President Trump could potentially have a criminal record and still obtain a security clearance

The‌ summary highlights the potential restrictions Donald Trump may face as‌ a convicted felon⁤ and the exceptions that apply ‍if he reassumes the presidency. Despite ‍limitations on firearm possession and voting rights if jailed, his eligibility ⁢for top-secret information access remains intact.

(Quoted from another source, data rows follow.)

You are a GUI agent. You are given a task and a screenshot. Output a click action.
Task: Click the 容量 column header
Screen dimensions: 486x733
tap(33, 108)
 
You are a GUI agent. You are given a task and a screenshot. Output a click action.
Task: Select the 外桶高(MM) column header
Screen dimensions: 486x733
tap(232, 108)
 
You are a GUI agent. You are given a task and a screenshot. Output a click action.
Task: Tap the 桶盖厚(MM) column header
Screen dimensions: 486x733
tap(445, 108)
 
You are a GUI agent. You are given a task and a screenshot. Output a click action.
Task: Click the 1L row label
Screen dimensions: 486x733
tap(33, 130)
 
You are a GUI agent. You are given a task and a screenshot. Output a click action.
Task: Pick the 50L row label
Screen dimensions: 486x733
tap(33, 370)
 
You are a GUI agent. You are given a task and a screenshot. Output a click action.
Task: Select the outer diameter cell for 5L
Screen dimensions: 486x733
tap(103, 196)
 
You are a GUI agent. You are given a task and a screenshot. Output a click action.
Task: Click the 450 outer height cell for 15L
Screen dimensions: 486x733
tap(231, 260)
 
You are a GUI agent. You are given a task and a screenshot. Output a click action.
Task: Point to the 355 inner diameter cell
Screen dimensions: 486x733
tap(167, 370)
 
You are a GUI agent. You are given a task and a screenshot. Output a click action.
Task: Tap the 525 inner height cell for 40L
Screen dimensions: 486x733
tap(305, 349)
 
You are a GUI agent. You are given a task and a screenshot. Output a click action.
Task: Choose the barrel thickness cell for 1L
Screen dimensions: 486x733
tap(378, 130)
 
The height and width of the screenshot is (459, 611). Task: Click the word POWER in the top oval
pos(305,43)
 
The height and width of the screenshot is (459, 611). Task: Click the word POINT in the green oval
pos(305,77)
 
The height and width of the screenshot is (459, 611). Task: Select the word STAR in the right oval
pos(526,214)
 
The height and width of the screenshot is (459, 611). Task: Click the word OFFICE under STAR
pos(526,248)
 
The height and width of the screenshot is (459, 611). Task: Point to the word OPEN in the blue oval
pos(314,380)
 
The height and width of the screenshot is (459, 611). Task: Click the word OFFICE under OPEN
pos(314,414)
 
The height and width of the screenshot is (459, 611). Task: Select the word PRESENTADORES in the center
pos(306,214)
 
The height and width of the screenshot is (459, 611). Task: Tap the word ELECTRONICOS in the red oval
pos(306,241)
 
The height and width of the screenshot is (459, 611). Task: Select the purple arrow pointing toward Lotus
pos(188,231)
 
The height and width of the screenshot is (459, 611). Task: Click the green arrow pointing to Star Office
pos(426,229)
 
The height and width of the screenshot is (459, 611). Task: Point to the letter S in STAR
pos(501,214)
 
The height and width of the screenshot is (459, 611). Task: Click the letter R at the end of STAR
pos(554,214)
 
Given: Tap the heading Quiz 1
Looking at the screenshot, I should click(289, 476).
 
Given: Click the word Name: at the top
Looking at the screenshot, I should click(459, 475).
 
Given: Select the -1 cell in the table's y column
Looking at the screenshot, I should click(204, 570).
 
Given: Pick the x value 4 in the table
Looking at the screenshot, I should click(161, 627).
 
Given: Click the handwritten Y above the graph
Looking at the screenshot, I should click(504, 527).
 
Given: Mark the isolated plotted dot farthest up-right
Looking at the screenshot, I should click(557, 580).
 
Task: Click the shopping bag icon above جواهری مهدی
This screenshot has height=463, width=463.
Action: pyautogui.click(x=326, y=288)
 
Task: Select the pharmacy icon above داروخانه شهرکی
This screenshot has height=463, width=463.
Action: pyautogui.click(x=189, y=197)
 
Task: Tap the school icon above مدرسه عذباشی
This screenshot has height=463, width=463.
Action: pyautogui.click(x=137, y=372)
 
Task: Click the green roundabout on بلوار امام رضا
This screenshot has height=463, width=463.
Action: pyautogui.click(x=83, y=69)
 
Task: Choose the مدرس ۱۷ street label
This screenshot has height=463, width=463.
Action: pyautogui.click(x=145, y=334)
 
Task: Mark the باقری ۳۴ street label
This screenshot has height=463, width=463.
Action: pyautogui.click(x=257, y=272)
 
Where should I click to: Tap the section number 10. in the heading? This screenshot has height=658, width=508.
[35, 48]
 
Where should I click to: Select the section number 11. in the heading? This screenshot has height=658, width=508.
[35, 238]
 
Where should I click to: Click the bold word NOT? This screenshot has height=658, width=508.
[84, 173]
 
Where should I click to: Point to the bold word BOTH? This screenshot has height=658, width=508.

The article also discusses the security​ clearance process, criteria, and considerations‍ for individuals seeking FBI clearance, emphasizing the ‌impact of ‌criminal ​history on clearance eligibility.


Donald Trump‘s course to being a convicted felon will place some restrictions on the former president, but some of those won’t matter if he returns to the White House.

As president, Trump was, and could be again, granted access to the most sensitive secrets in the world of intelligence. Normally, being a convicted felon would make it difficult for someone to gain the security clearance needed to sit in on the president’s daily brief.

But there are exceptions for the president of the United States.

If he is sentenced to jail, Trump could lose his right to carry a firearm or to vote, but it won’t halt his ability to campaign, be elected president, or even hinder his access to top secret documents.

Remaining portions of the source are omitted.